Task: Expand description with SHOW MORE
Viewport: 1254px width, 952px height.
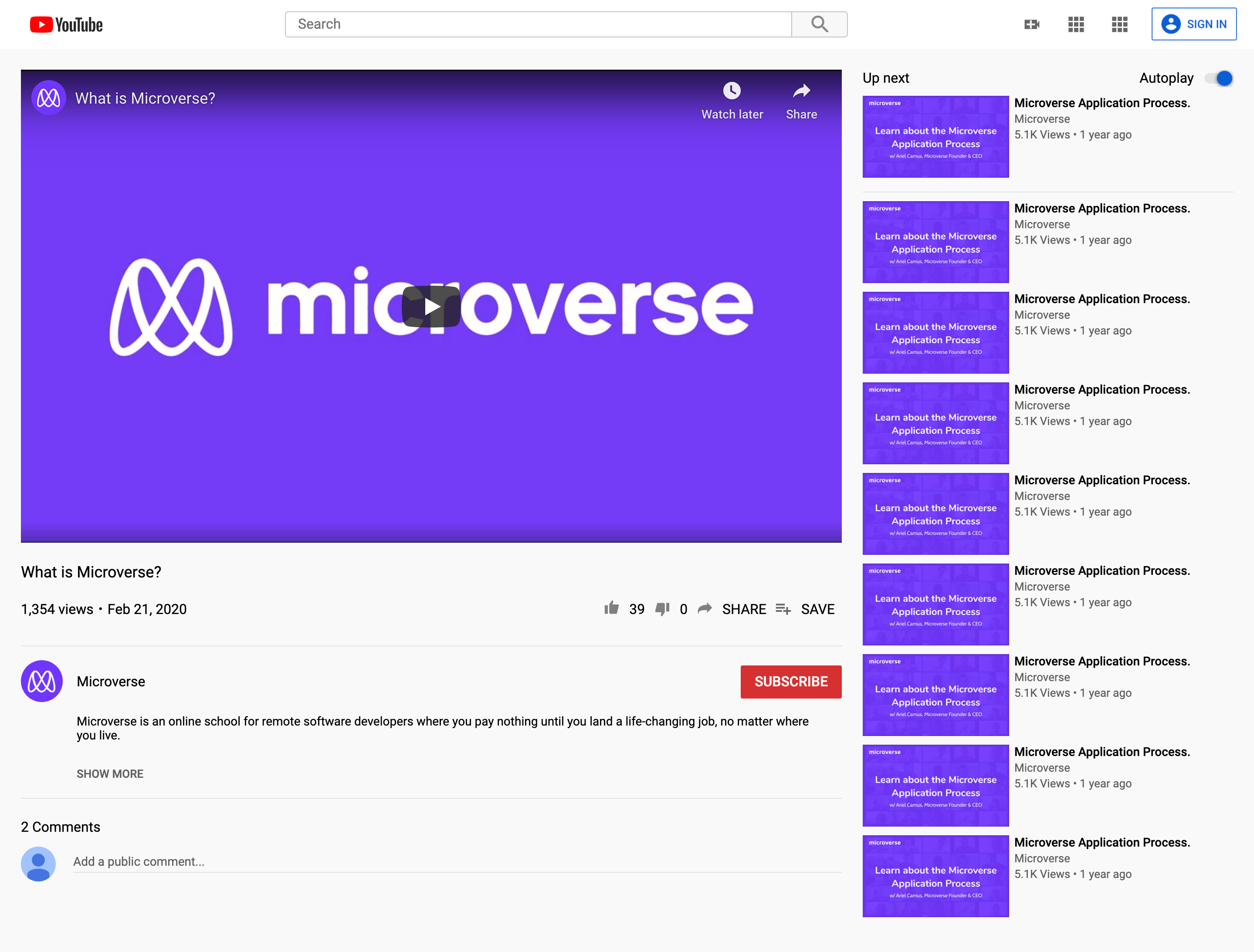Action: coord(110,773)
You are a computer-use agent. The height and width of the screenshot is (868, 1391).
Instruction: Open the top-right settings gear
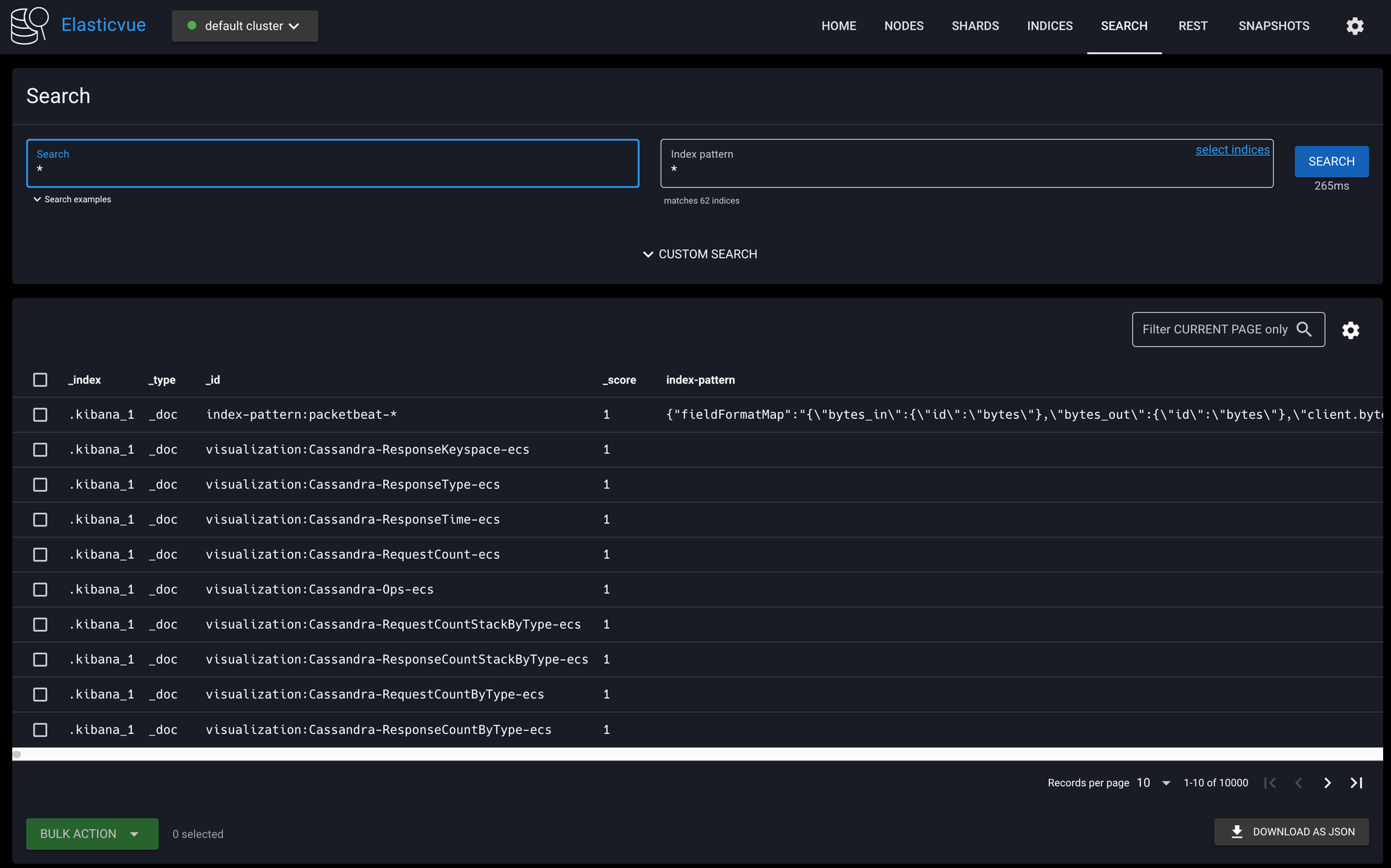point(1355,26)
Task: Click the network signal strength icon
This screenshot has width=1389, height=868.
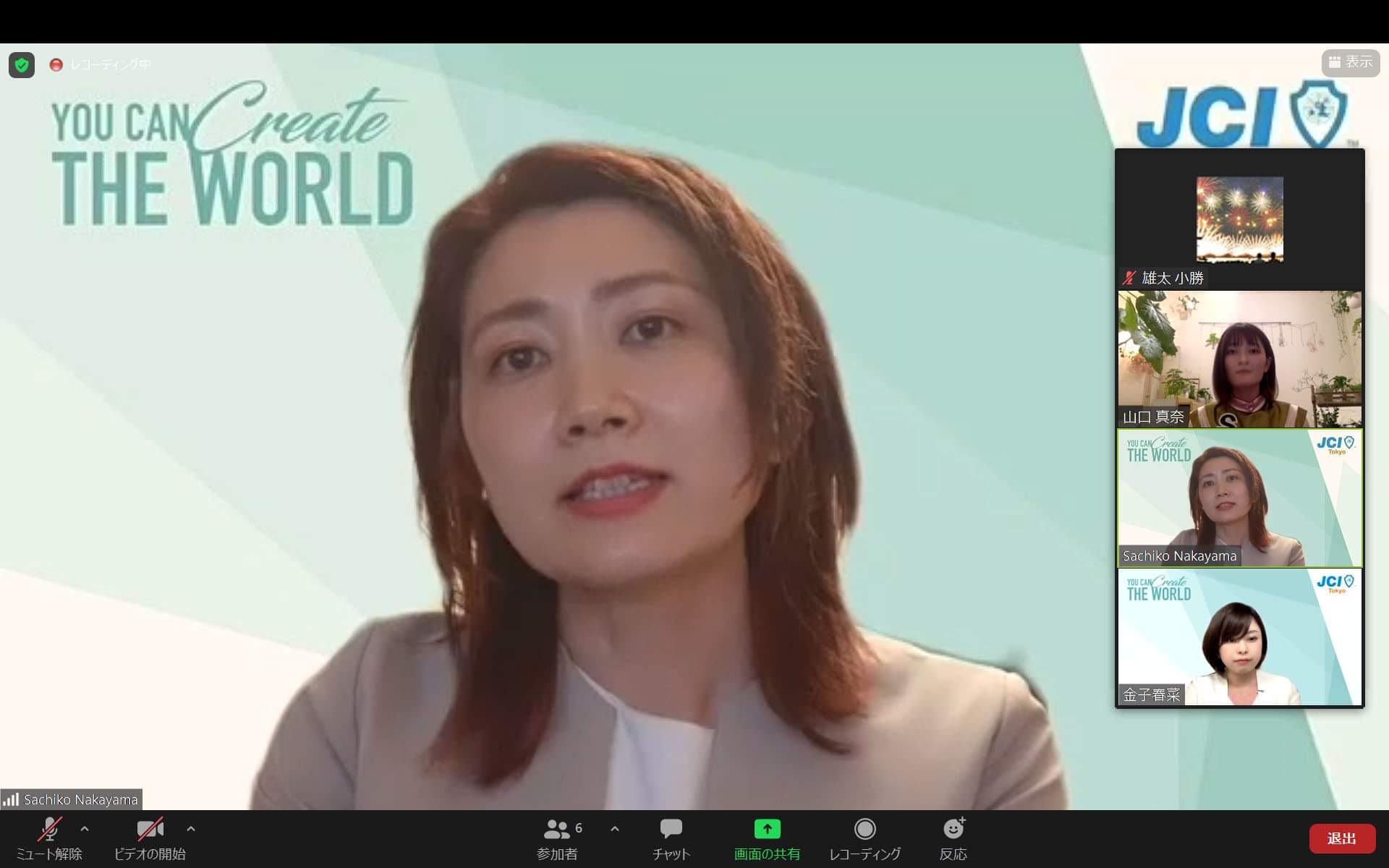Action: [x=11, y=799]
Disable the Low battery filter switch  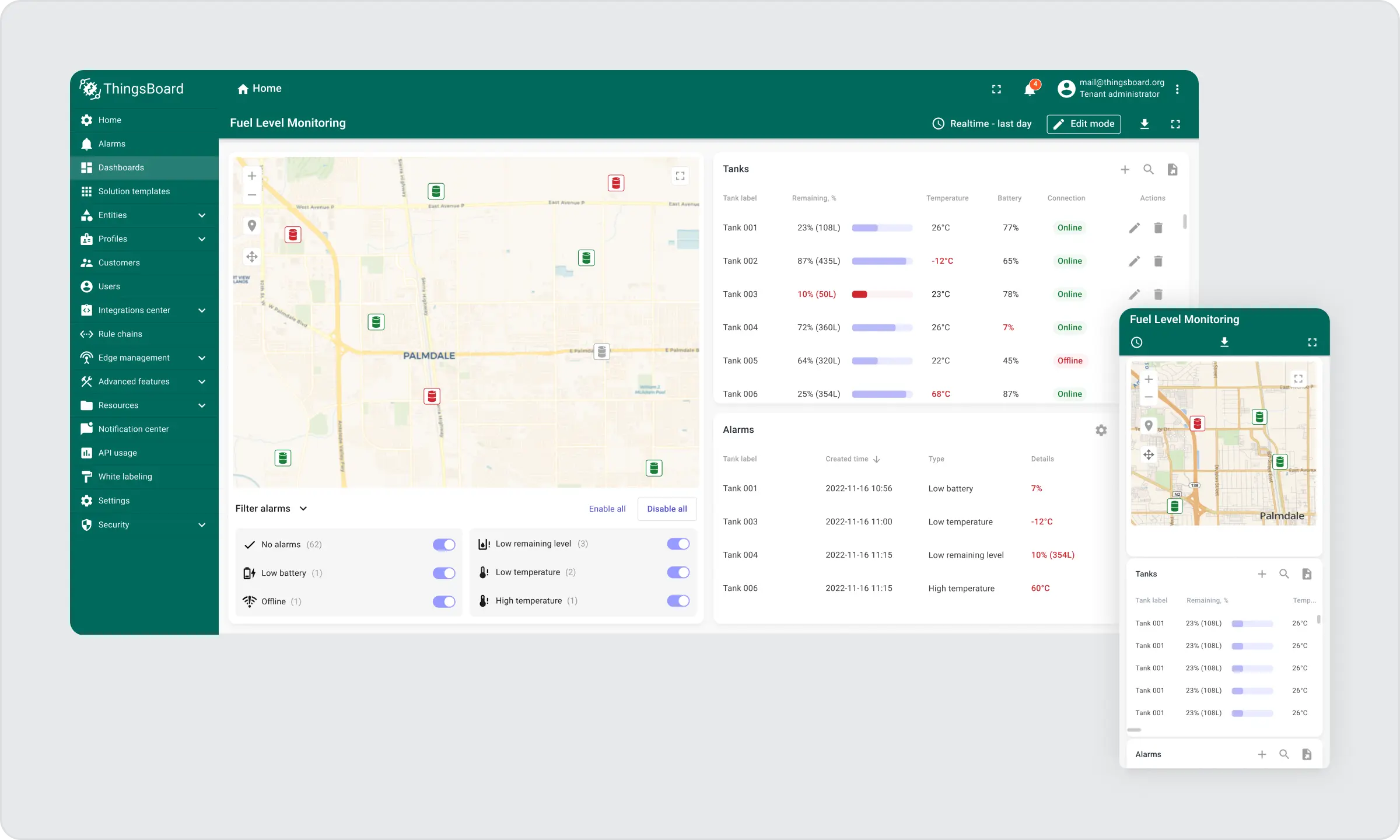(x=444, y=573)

#####

• **Try it**: Collect, from the material above, every line containing the word "Task".

• **Response**:
Task: Expand description with SHOW MORE
Task: Click the network signal strength icon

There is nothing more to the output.